EXTRACTED ENTRIES:

◇ ◇ ◇ ◇ ◇

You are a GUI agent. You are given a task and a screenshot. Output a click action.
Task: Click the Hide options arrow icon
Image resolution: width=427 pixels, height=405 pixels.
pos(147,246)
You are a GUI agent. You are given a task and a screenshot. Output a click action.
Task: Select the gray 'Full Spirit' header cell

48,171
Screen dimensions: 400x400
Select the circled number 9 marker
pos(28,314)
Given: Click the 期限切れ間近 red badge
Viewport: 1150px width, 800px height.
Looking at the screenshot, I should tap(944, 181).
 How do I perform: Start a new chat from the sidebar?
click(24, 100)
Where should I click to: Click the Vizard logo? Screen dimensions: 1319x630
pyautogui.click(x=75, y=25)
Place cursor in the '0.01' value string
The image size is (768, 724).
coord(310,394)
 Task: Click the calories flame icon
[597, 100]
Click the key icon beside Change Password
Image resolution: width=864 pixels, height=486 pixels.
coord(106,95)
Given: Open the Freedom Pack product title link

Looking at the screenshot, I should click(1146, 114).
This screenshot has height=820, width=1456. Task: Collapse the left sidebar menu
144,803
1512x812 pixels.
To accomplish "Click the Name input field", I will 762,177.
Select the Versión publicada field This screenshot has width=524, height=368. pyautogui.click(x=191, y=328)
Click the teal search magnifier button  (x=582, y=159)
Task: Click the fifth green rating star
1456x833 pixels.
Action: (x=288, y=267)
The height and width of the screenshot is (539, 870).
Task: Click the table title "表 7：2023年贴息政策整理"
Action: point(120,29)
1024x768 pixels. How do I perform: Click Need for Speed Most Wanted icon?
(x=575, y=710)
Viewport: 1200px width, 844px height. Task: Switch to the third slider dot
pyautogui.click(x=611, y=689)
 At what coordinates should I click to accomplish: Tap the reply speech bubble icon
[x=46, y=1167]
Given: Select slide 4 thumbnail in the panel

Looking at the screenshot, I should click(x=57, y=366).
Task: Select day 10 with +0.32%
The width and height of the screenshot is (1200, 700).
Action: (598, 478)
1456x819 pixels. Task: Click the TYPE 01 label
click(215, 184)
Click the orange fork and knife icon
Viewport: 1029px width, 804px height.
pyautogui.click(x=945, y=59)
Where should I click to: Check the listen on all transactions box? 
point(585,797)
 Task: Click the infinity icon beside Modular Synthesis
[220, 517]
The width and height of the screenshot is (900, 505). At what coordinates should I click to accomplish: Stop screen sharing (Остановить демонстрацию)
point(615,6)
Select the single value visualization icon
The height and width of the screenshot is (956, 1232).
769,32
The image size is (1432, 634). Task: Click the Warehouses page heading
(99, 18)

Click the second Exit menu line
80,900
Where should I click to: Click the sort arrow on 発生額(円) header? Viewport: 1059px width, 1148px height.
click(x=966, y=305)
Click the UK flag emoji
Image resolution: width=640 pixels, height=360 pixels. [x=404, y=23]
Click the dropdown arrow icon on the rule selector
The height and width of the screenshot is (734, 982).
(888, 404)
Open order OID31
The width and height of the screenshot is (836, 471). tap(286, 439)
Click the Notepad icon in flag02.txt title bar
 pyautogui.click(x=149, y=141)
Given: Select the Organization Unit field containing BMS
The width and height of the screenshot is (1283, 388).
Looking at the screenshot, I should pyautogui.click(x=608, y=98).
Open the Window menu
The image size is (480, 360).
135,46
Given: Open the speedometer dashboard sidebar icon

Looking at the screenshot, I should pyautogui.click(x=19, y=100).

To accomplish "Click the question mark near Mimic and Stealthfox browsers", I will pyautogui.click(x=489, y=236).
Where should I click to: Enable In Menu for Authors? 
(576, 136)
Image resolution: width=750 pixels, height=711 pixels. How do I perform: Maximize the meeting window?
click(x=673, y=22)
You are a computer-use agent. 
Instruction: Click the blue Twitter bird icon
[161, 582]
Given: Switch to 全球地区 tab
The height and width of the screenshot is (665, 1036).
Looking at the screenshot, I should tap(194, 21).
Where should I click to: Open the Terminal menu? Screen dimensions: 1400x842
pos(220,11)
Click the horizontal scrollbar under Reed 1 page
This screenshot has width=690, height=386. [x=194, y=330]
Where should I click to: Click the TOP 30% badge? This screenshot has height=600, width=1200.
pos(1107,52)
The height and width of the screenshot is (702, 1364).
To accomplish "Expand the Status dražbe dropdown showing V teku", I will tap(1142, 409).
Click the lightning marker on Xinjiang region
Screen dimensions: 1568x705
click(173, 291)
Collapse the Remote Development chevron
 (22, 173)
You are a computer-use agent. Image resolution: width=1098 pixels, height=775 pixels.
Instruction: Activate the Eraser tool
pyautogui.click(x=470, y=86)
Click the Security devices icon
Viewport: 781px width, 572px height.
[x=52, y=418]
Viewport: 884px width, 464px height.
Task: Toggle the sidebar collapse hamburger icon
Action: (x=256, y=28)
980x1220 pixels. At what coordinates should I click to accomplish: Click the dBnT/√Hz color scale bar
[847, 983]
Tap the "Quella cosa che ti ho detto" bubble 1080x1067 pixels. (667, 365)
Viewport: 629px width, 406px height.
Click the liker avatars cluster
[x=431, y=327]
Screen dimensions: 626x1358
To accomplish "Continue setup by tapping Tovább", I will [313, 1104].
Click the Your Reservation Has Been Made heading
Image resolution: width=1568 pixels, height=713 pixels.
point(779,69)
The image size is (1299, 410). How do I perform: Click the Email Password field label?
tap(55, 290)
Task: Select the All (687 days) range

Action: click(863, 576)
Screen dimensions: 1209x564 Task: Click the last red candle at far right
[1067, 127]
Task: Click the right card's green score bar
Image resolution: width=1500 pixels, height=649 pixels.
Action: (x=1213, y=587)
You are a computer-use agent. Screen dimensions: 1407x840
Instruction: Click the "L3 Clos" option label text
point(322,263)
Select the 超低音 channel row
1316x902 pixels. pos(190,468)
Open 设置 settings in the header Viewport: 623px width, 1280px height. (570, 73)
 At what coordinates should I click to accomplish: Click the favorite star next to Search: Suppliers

◇ ◇ ◇ ◇ ◇

Among the records above, extract exactly the lines from the line with "Open order OID31" to the line with "Given: Select the", both lines included, and leave out the rest.

Open order OID31
The width and height of the screenshot is (836, 471). tap(286, 439)
Click the Notepad icon in flag02.txt title bar
 pyautogui.click(x=149, y=141)
Given: Select the Organization Unit field containing BMS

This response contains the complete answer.